Troubleshooting Security Cache Issues: USERSTORE_TOKENPERM And TokenAndPermUserStore

TokenAndPermUserStore


I’ve been seeing this issue on newer versions of SQL Server, from 2016 to 2019, particularly where some form of Auditing is running. What happens next is either the plan cache totally clearing out, and/or queries taking a long time to compile.

I’m still digging in more on the “why” here, but I have a decent amount of confidence in what I’ve found so far. This has occurred on several servers at different client sites, and doesn’t appear to be isolated.

Anyway, using this query to hit the RING_BUFFER_SECURITY_CACHE was helpful in figuring out when things were happening.

You can see a limited historical view of cache sizes and the number of entries in those caches.

SELECT 
    event_time = 
        DATEADD
        (
            MILLISECOND, 
            x.xml_record.value('(//Record/@time)[1]', 'BIGINT') - osi.ms_ticks, 
            GETDATE()
        ),
    tokenandperm_userstore_gb = 
        x.xml_record.value('(//Record/TokenAndPermUserStore/@pages_kb)[1]', 'BIGINT') / 1024. / 1024.,
    acr_cachestores_gb = 
        x.xml_record.value('(//Record/ACRCacheStores/@pages_kb)[1]', 'BIGINT') / 1024. / 1024.,	
    xml_record
FROM 
(
    SELECT TOP (5000)
    	timestamp,
        xml_record = 
    	    CONVERT
            (
                xml, 
                record
            )
    FROM sys.dm_os_ring_buffers AS dorb
    WHERE dorb.ring_buffer_type = 'RING_BUFFER_SECURITY_CACHE'
    ORDER BY timestamp DESC
) AS x
CROSS JOIN sys.dm_os_sys_info osi
ORDER BY x.timestamp DESC
OPTION(RECOMPILE);

Memory Clerks


Likewise, this much shorter query can be used to see how large your security cache currently is.

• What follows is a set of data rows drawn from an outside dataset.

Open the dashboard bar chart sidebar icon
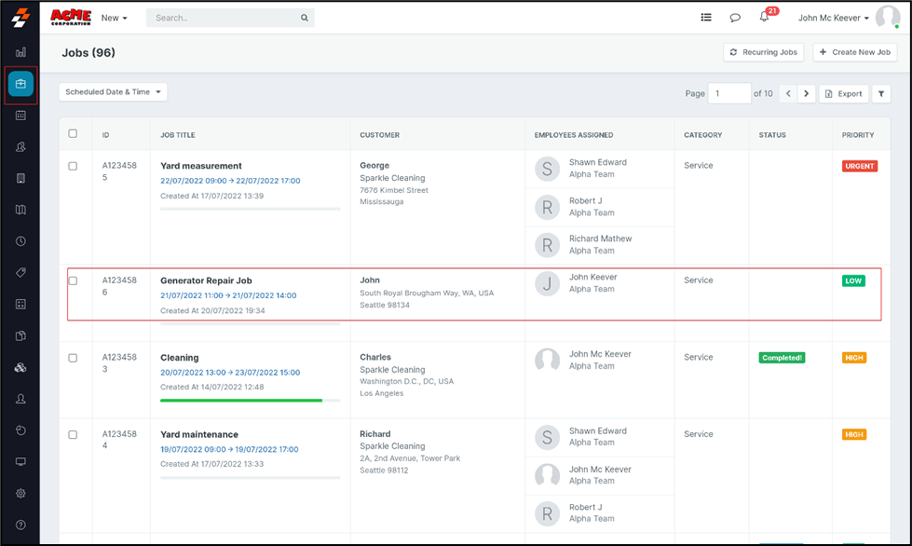tap(20, 52)
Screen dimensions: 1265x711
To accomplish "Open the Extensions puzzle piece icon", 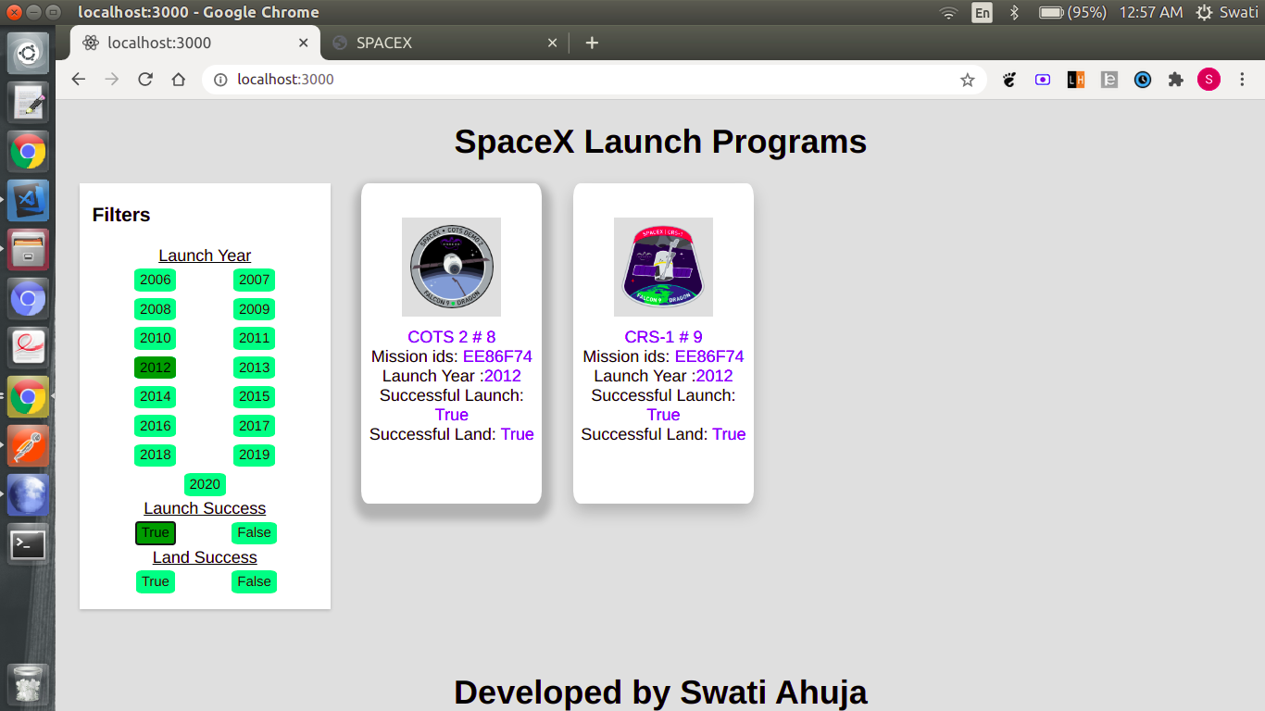I will (x=1175, y=80).
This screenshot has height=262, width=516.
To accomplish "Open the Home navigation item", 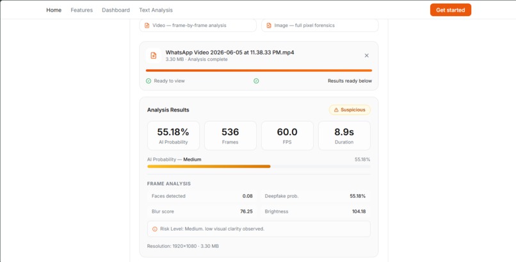I will tap(54, 10).
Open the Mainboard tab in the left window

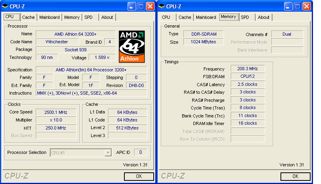[x=50, y=17]
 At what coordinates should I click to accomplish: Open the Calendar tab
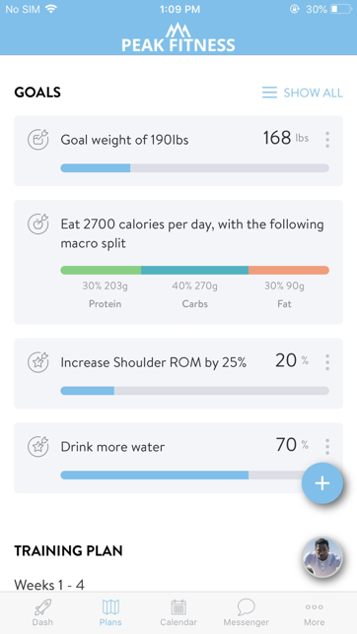[179, 612]
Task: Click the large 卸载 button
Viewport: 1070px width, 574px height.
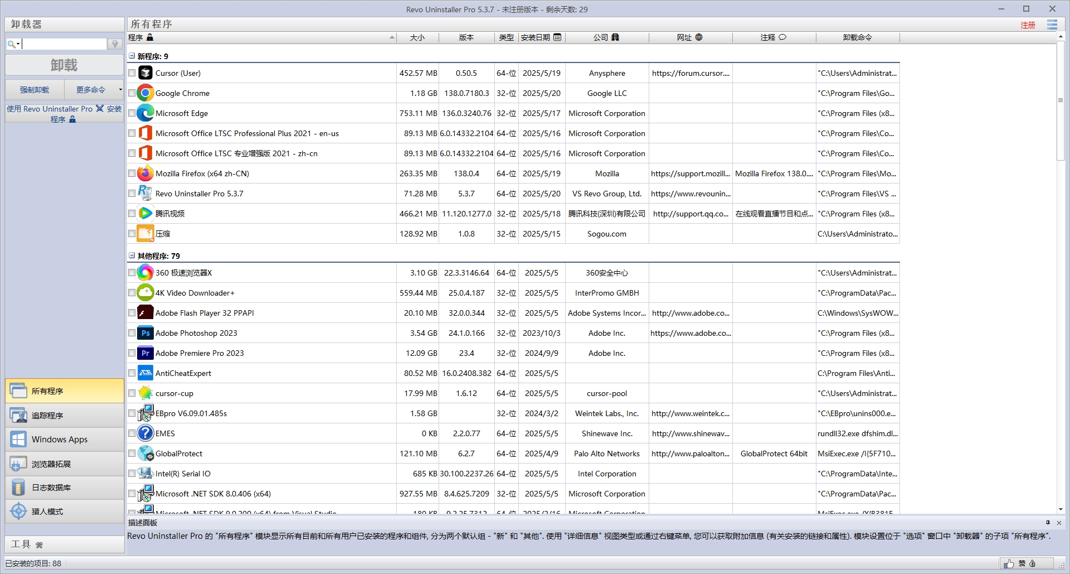Action: click(64, 65)
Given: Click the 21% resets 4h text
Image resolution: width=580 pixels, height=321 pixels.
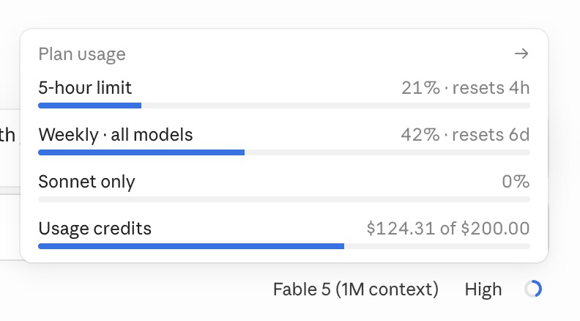Looking at the screenshot, I should pos(465,88).
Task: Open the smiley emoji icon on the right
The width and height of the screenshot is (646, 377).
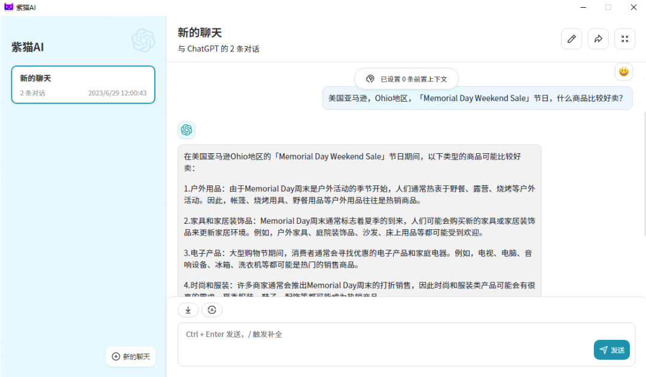Action: pyautogui.click(x=623, y=71)
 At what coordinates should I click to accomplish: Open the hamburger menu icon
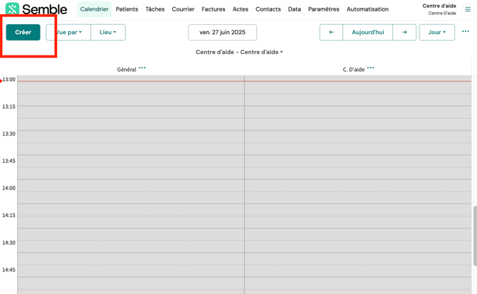[x=468, y=9]
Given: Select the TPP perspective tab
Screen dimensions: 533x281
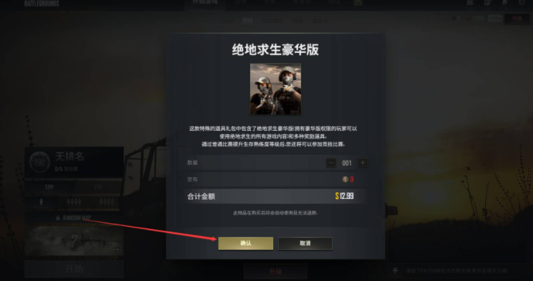Looking at the screenshot, I should (49, 187).
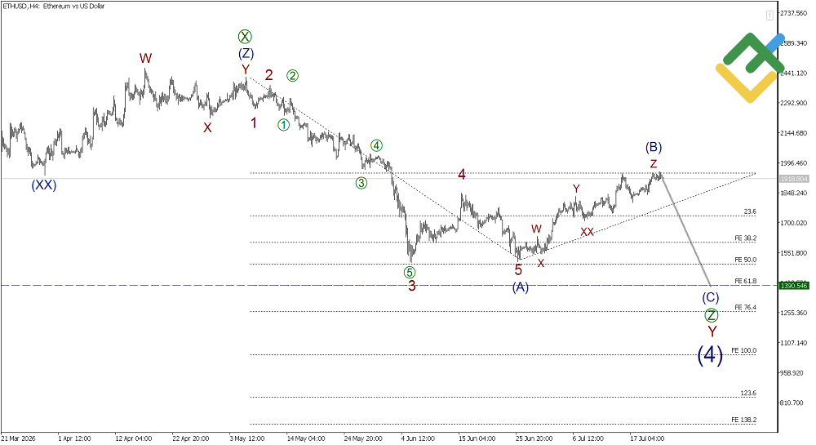816x445 pixels.
Task: Click the 1390.546 green price tag
Action: 794,285
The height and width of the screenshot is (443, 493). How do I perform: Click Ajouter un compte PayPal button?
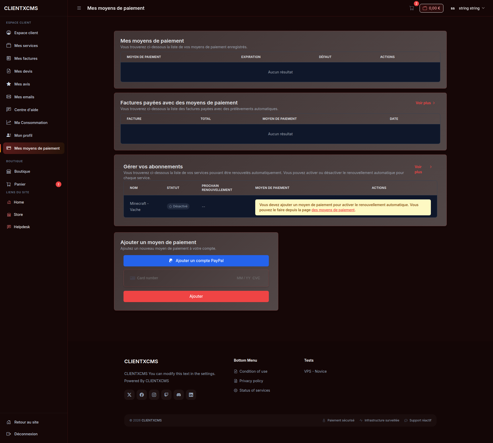(x=196, y=261)
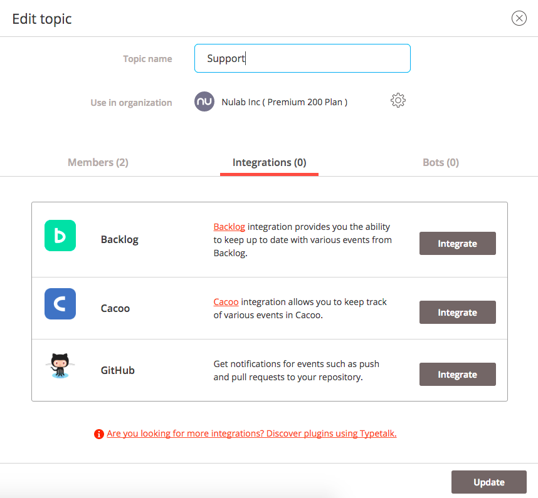Click the Nulab Inc Premium plan text
This screenshot has height=498, width=538.
point(285,102)
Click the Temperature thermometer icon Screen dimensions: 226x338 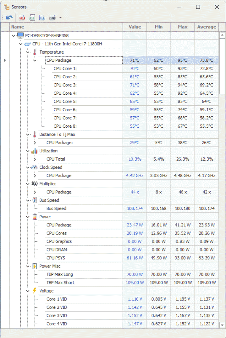coord(35,52)
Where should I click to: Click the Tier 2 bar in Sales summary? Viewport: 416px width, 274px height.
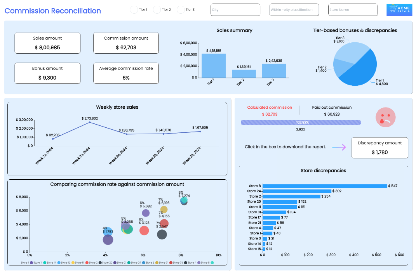click(244, 73)
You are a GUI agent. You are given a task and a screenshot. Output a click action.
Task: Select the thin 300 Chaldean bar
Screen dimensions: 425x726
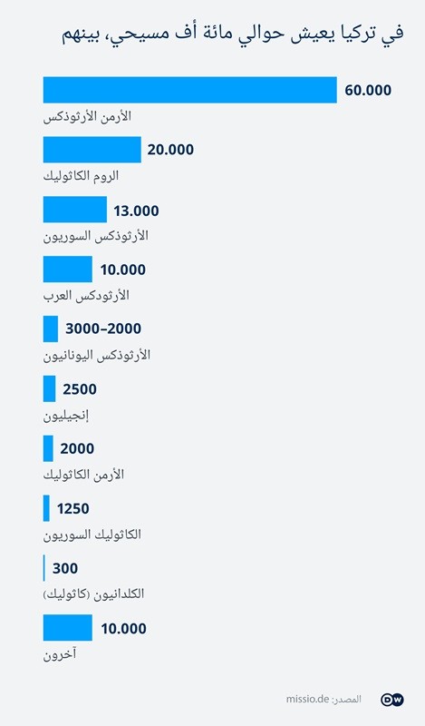coord(43,568)
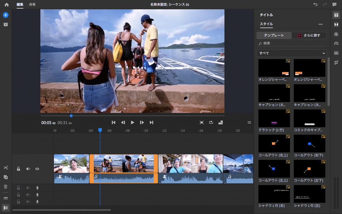Click the duplicate clip icon
The image size is (342, 214).
click(5, 177)
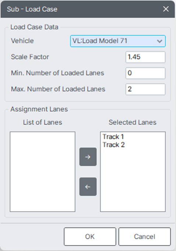Click the Scale Factor field showing 1.45
This screenshot has height=251, width=176.
[145, 57]
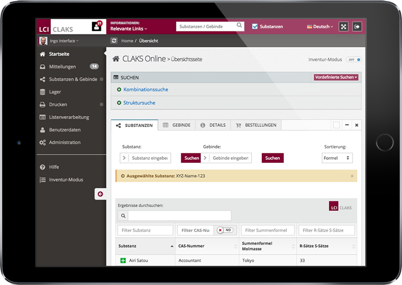Click the magnifier icon in header search
Viewport: 402px width, 285px height.
pyautogui.click(x=240, y=26)
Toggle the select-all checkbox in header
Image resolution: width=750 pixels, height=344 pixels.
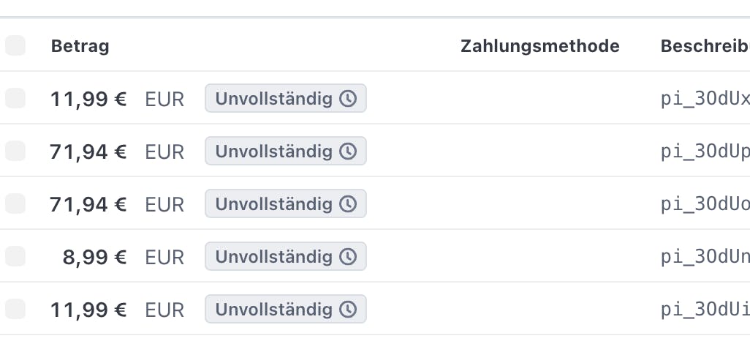point(15,46)
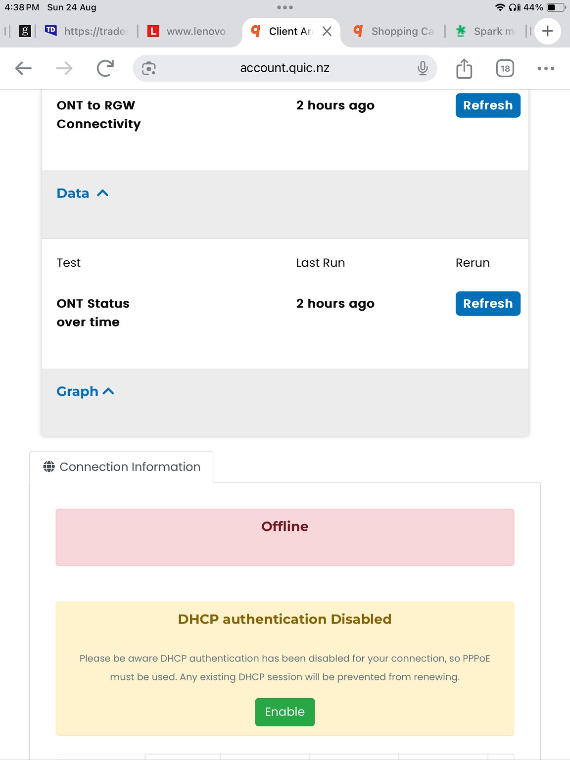This screenshot has height=760, width=570.
Task: Tap the browser forward arrow
Action: pyautogui.click(x=64, y=68)
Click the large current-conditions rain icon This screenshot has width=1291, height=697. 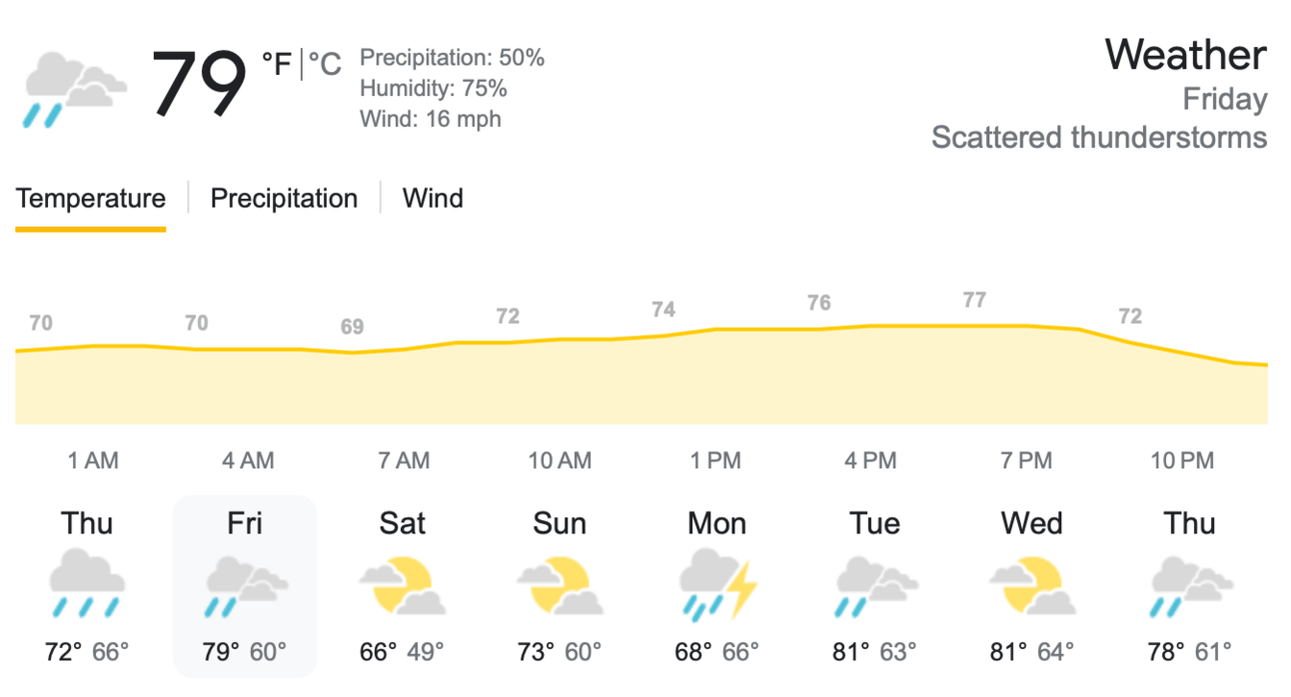point(74,88)
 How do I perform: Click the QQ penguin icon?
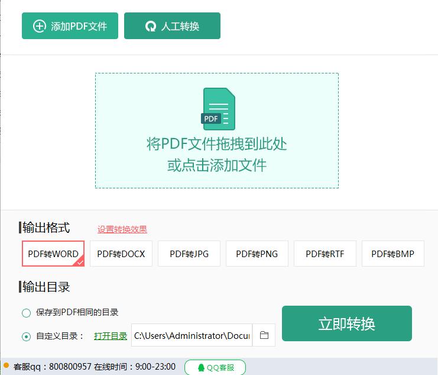[201, 368]
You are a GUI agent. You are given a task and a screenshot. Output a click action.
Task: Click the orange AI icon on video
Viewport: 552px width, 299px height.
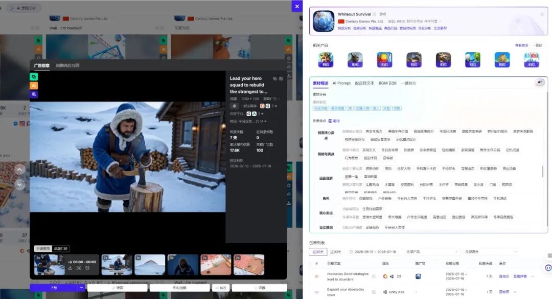[x=33, y=86]
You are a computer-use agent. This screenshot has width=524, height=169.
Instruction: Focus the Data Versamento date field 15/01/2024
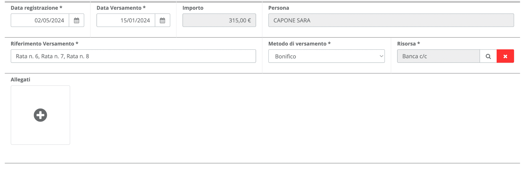126,20
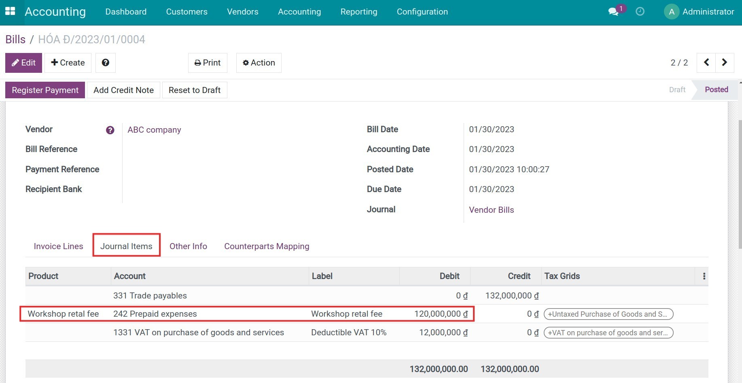
Task: Switch to the Invoice Lines tab
Action: [58, 246]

The ring buffers are written to at intervals, and may not be up to date.

SELECT 
    TokenAndPermUserStore = 
        CONVERT(DECIMAL(38, 2), (pages_kb / 1024. / 1024.))
FROM sys.dm_os_memory_clerks
WHERE type = 'USERSTORE_TOKENPERM'
AND   name = 'TokenAndPermUserStore'

This is a more current view of things, and can be used to trend cache sizes. It will only work on SQL Server 2012 and up.

If you’re on a version of SQL Server prior to that, that’s your problem.

“Tipping Points”


While I don’t have any precise guidance on when the size or entries will cause an issue, it seems that the cache needs to hit several GB or more.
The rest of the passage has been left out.